Are You Rewarding Underperformance?
“This is the second month her performance has been poor. She seems to be bored and unmotivated, so I’m thinking to put her on a special project to get her excited about work again. What do you think?”
That is what my assistant manager told me while we were discussing the team’s progress. He was referring to a team member who was a good performer, but had a sudden and sharp drop in performance.
“No. That’s actually the opposite of what we should do.” I replied without hesitation.
As a perplexed look started to take shape on his face, I explained that “we would be rewarding underperformance by putting her on a special project”. The message we would be sending is ‘slack off and get rewarded with working on cool projects.‘
His predictable reaction was “we can give her a strong word of warning and clarify that this is not a reward.”
“Actions speak louder than words” was my prepackaged, generic, buzz-wordy, cliche, yet appropriate response. It won’t matter what we say because she would be getting rewarded and everyone else on the team will see and make their conclusions based on that.

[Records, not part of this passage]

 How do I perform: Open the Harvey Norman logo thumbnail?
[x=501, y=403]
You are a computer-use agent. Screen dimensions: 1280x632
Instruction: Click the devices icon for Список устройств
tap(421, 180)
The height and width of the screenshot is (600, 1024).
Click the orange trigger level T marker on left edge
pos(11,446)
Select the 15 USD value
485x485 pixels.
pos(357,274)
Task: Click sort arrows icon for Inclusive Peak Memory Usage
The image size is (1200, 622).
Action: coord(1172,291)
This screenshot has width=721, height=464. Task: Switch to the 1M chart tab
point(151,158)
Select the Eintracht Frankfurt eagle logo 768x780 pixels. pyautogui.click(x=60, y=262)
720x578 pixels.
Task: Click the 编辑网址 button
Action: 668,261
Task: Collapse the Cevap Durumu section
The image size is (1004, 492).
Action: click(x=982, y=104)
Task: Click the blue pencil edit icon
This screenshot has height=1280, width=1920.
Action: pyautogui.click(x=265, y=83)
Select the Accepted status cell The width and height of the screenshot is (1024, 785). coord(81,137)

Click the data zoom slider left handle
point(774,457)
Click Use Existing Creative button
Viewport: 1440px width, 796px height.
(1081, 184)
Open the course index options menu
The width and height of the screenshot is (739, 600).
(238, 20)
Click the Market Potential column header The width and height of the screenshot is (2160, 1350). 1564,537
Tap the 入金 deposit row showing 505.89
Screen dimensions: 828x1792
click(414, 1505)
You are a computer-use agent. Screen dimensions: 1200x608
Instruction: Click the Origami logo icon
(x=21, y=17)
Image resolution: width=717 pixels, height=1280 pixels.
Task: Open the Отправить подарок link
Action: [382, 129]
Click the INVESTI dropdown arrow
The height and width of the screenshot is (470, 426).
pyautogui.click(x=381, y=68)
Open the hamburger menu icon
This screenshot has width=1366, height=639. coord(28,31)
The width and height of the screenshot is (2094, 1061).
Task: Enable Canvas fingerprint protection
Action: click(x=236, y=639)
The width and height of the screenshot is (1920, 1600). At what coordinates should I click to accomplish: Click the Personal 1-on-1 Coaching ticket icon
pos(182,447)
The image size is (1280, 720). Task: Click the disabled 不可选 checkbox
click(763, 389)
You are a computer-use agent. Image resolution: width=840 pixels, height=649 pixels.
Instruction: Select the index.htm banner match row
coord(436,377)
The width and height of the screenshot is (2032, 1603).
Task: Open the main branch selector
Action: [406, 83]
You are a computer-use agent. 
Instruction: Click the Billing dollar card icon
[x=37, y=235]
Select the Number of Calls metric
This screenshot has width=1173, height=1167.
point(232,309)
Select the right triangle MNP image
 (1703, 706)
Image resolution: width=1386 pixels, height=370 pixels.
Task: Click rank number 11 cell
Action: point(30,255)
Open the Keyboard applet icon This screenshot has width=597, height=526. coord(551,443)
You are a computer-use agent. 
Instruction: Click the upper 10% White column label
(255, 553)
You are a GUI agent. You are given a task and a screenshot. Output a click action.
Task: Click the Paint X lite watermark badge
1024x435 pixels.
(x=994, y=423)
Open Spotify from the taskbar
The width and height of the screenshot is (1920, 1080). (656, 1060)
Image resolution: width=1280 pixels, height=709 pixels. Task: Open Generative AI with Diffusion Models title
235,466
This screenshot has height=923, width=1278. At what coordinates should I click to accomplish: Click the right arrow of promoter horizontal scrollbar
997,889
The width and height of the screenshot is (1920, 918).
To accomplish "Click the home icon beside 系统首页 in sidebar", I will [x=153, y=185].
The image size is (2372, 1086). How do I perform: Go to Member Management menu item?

The intention is a good one, but its a mistake that is easy for managers to fall into. Fortunately for me, I learned this lesson years earlier from a friend who shared with me a similar story from his work.
I preempted the assistant manager’s next question “what should we do then”. I told him we need to address the project and the individual separately. For the person, we have to sit with her and address the issue that is causing the drop in performance. If it’s something we can help with, then we will work with her to improve. If it’s a lack of effort, then we need to make it clear that she has to get her act together and improve her performance… or else.
As for the project, I told him we have to make sure we pick someone suitable for the project to start with, otherwise we would be setting him/her up for failure. More importantly, we should pick someone who has been performing well for the project. That way, we would be rewarding good performance rather than the opposite. Keeping a on the “line” work to maintain high productivity punishes strong performers, which is another side to the same mistake.
The problem with this mistake is that it yields results that are the opposite of what is intended. It’s not just managers who can make this mistake. Parents can be victims also. My cousin was a reckless driver as a teenager. One day he lost control of the car and drove into a street garbage bin. His mother covered things up for him so he doesn’t get into trouble. Obviously she was protecting her son, but the problem is that she was rewarding bad behaviour. When I told her that, my cousin got very angry at me. Of course she rationalized her behavior. A few years later, he had a more serious accident. Luckily he survived it with no harm, but that experience made him a much safer driver… maybe a little too safe.